Artikel 9. Overschrijven vaste-standplaatsvergunning

Dit artikel regelt de gevallen en voorwaarden waaronder het mogelijk is om vaste-standplaatsvergun­ningen over te schrijven. Het gaat om overschrijving van een vaste-standplaatsvergunning met alle daaraan verbonden voorwaarden en beperkingen, waaronder dus de nader bepaalde individuele standplaats.

 

 

 

Artikel 12. Dagplaatsvergunning

De afgifte van een dagplaatsvergunning kan zich voordoen als de vergunning voor de betrokken plaats is vervallen voor die marktdag, doordat bijvoorbeeld de vergunninghouder niet tijdig is komen opdagen; zie artikel 10, vierde lid of zich tijdig heeft afgemeld.

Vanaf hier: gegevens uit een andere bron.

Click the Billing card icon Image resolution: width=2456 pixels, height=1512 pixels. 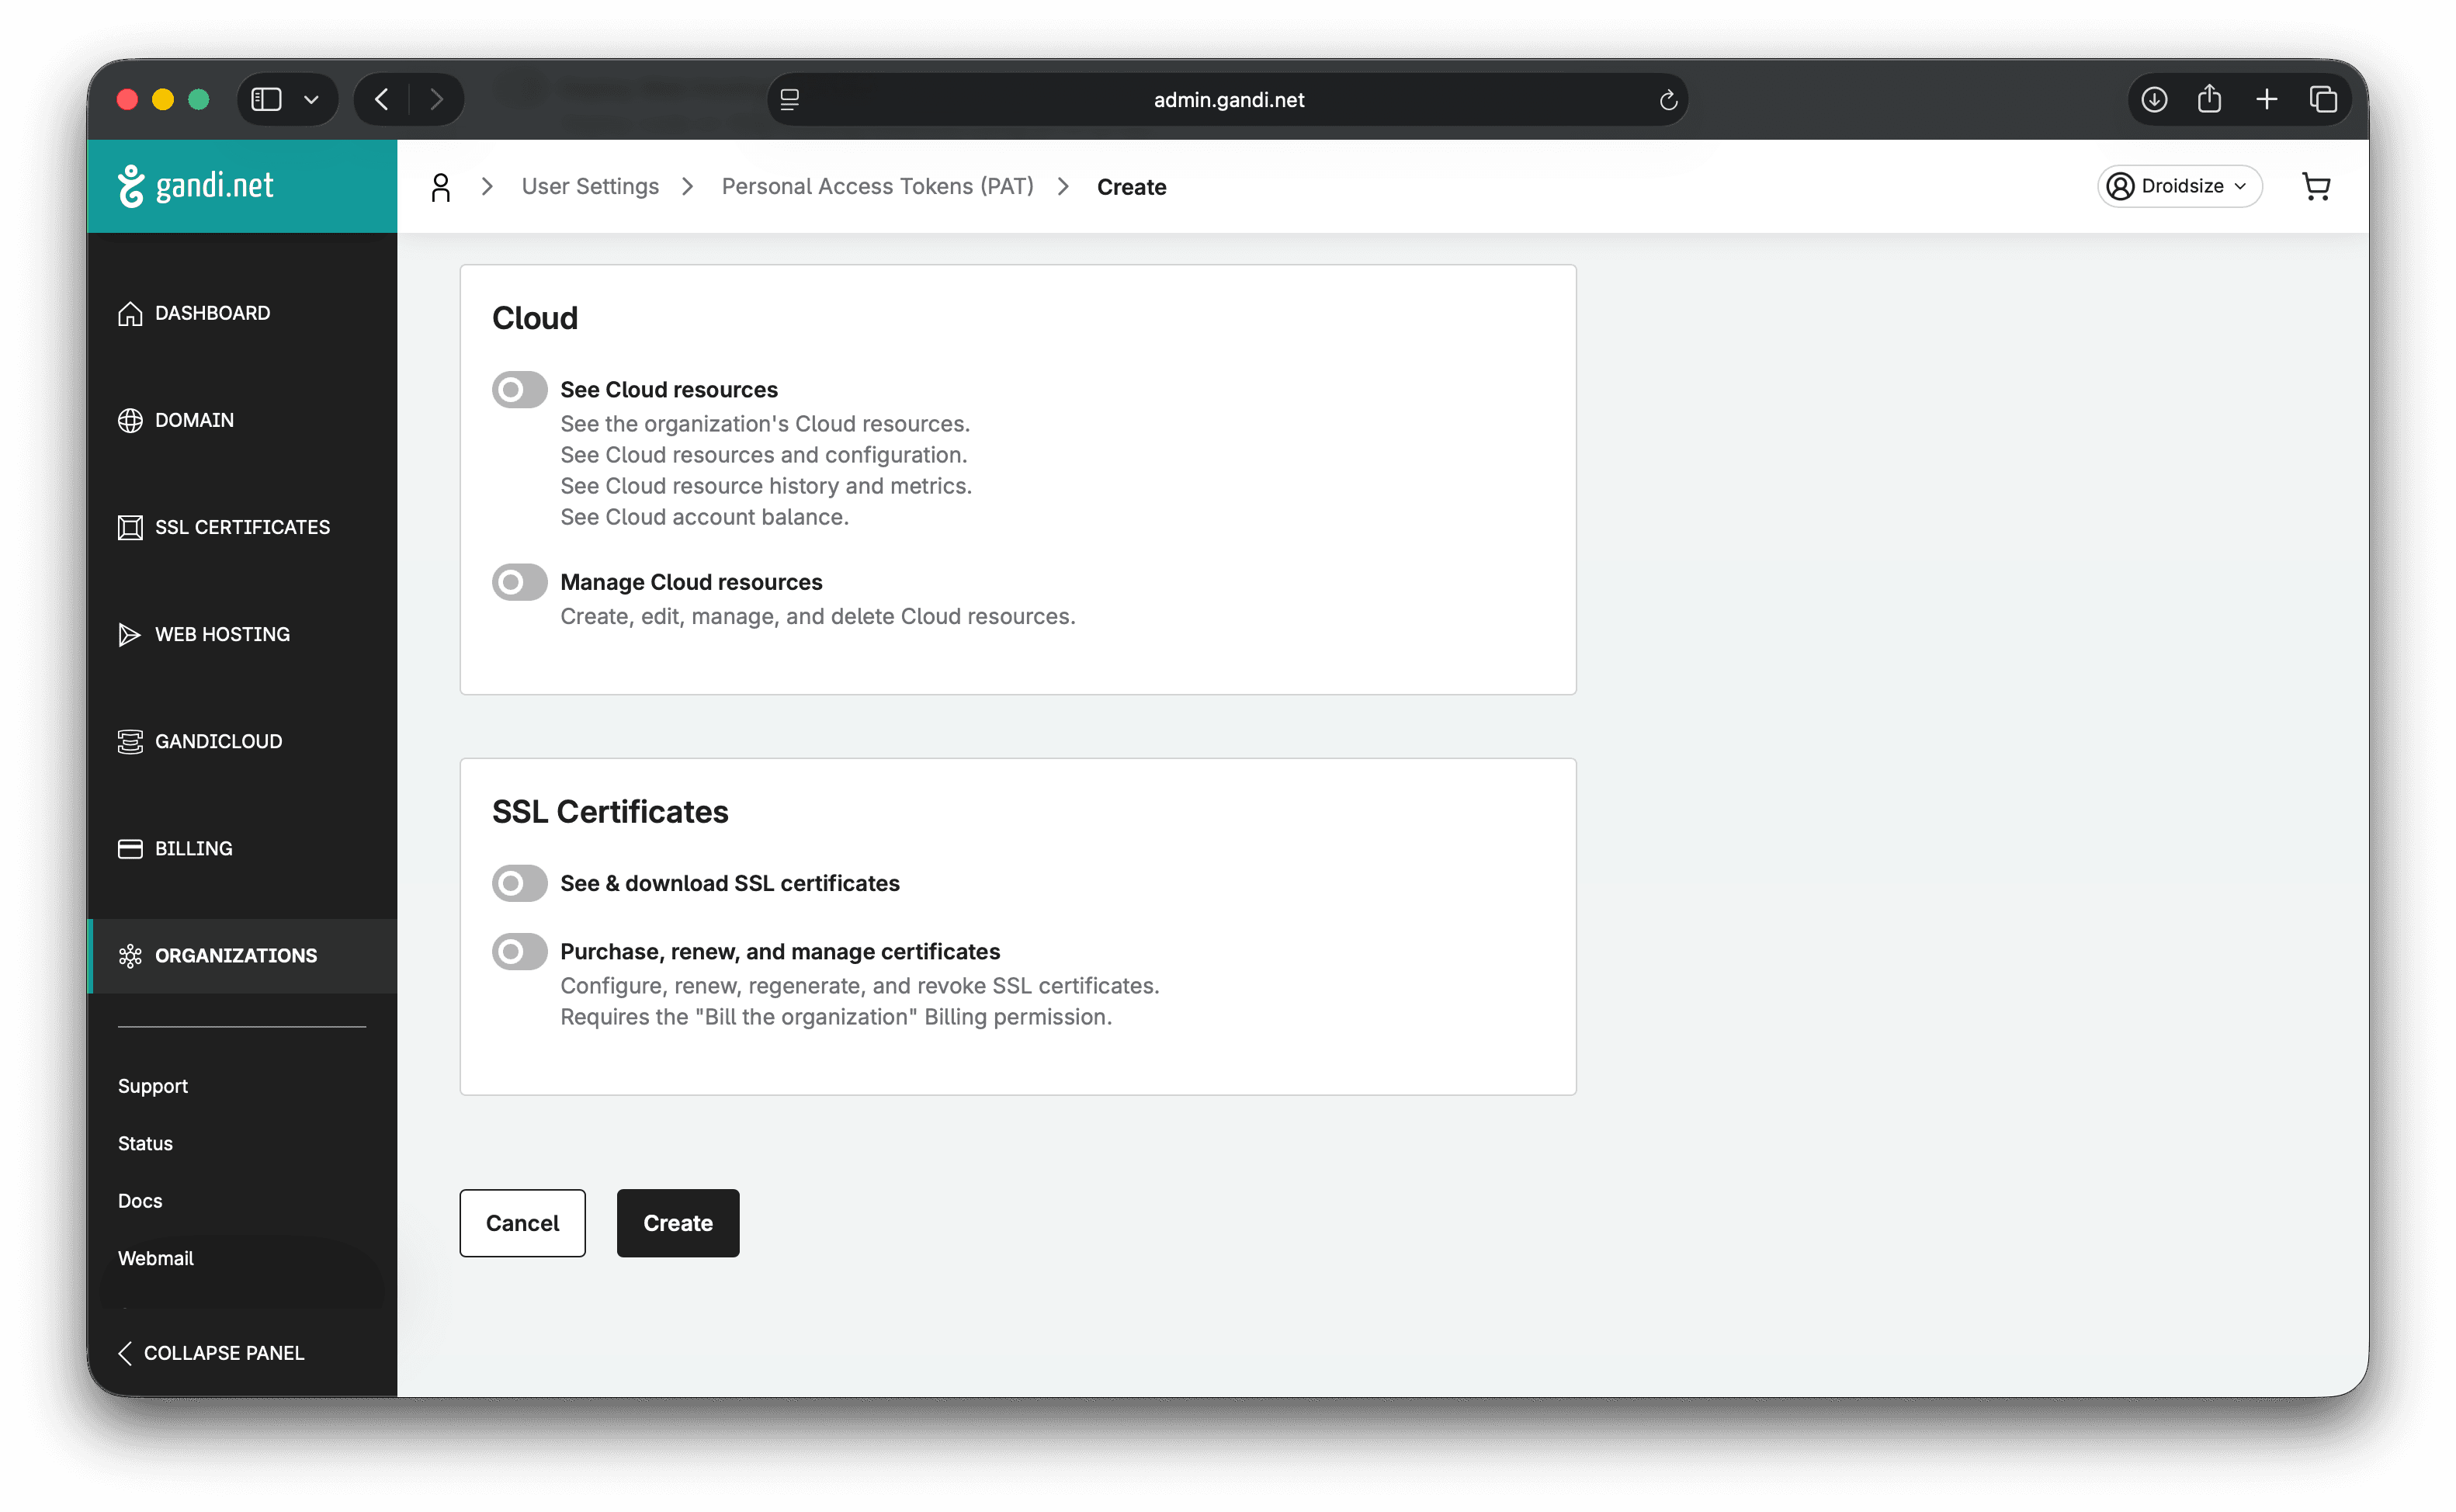130,848
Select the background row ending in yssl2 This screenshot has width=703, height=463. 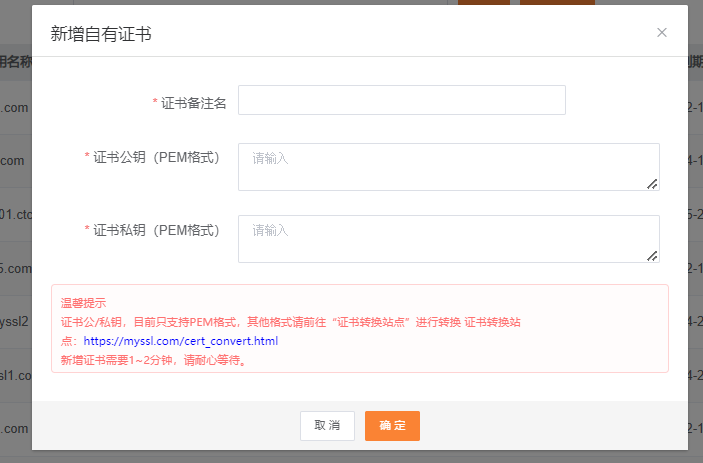tap(15, 322)
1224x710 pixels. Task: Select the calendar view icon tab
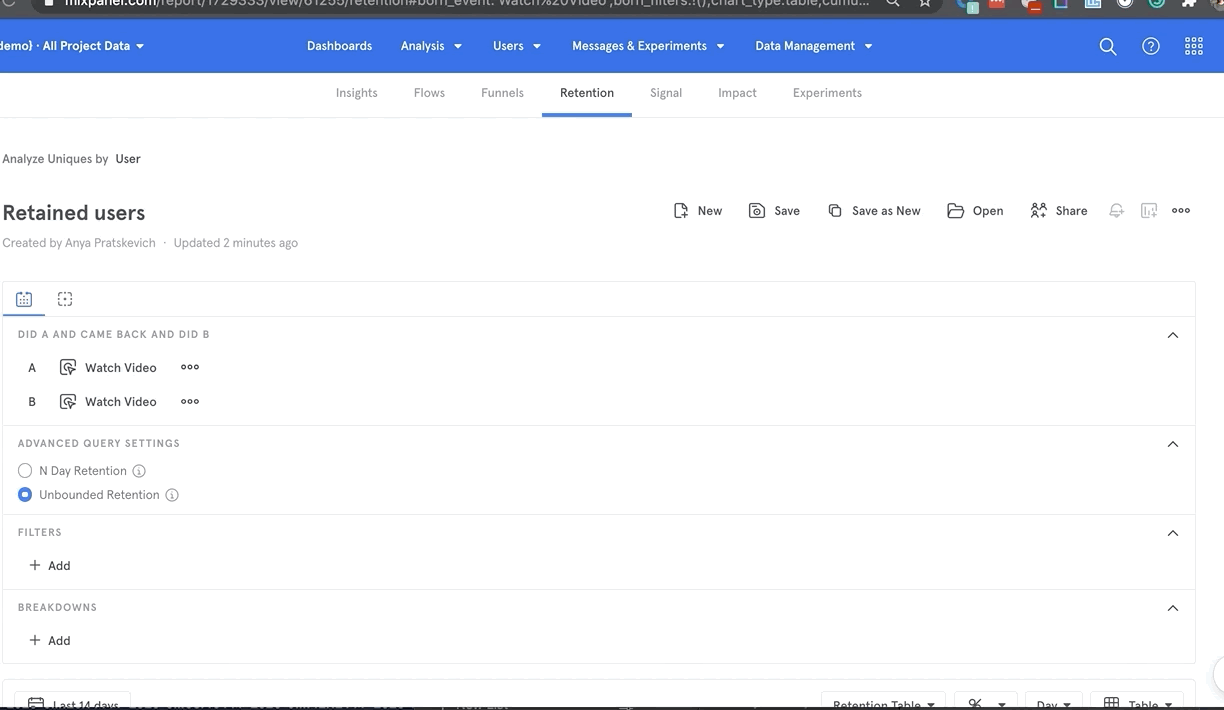[24, 299]
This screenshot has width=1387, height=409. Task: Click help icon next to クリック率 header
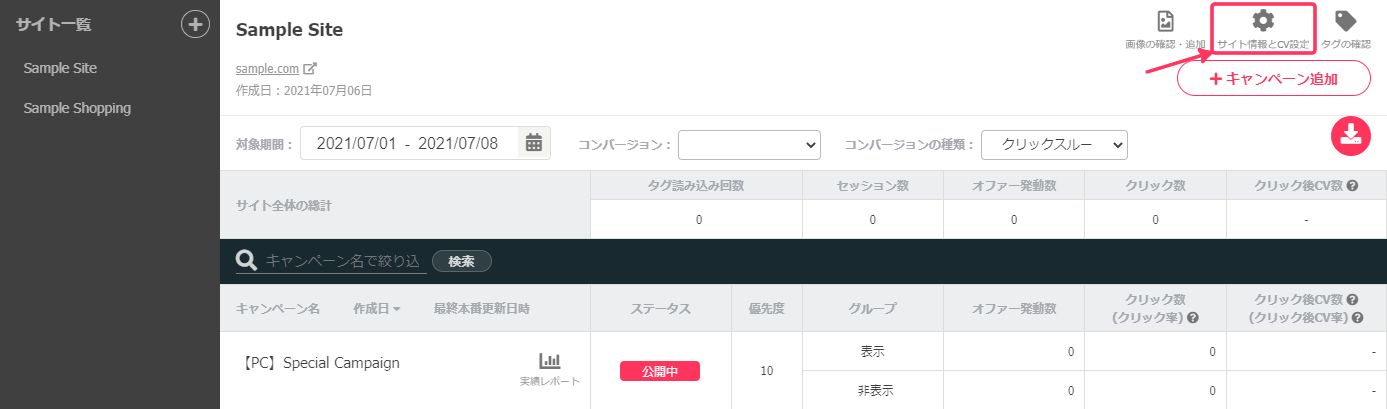coord(1193,318)
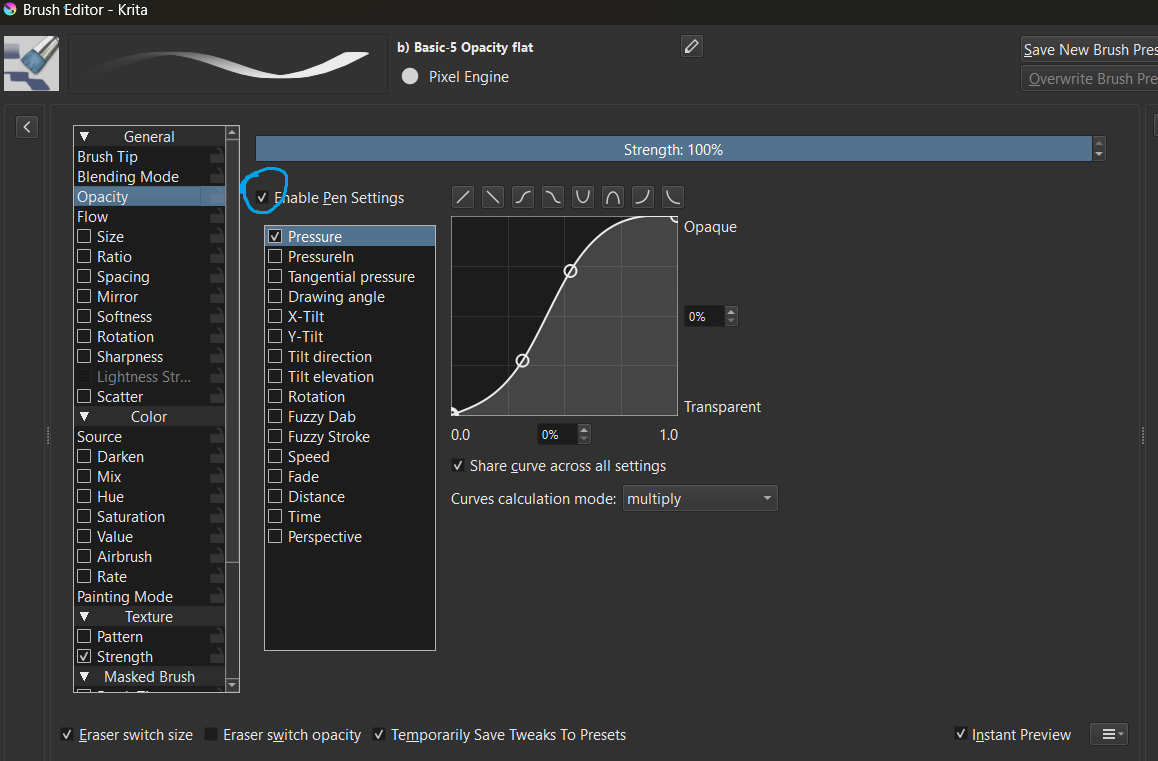The width and height of the screenshot is (1158, 761).
Task: Apply the linear ascending curve preset
Action: click(463, 197)
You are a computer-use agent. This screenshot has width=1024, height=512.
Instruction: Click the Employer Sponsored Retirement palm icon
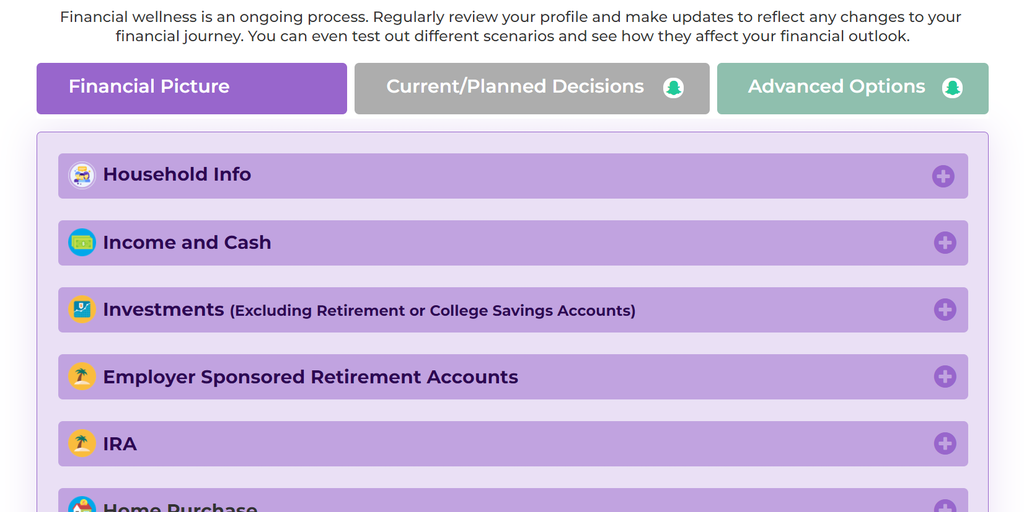click(x=81, y=377)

Het in aanmerking nemen van een termijn ex artikel 12, derde lid, betekent dat langer dan een paar marktdagen wordt ‘teruggekeken’ om te zien of de betrokkene zich heeft misdragen of in gebreke is gebleven met de betaling van zijn marktgeld.

 

Artikel 20. Onmiddellijke verwijdering

In artikel 125 van de Gemeentewet is bepaald dat het gemeentebestuur onder andere ter uitvoering van gemeentelijke verordeningen de bevoegdheid heeft een last onder bestuursdwang op te leggen. Artikel 20 van de verordening geeft burgemeester en wethouders de bevoegdheid om een bijzondere vorm van bestuursdwang (verwijdering) toe te passen als een vergunninghouder zich schuldig maakt aan wangedrag of bedrog op de markt of bij andere overtredingen van de marktverordening.

Bij deze vorm van bestuursdwang wordt spoedeisendheid als bedoeld in artikel 5:31, eerste lid, van de Awb, verondersteld. Dan kan de bestuursdwang worden toegepast zonder voorafgaande last. Bij zéér spoedeisende gevallen, waarbij een besluit niet kan worden afgewacht, kan bestuursdwang onmiddellijk worden toegepast (artikel 5:31, tweede lid, van de Awb). Wel dient het besluit in dat geval achteraf alsnog bekendgemaakt te worden overeenkomstig artikel 5:31, tweede lid, van de Awb jo. artikel 5:24, derde lid, van de Awb. Het hangt van de omstandigheden van het geval af of er sprake is van een spoedeisend geval, of misschien zelfs van een zeer spoedeisend geval. 

Artikel 22. Intrekking oude verordening en overgangsrecht

Deze marktverordening vervangt de oude marktverordening. Het op de oude marktverordening gebaseerde marktreglement vervalt daarmee automatisch.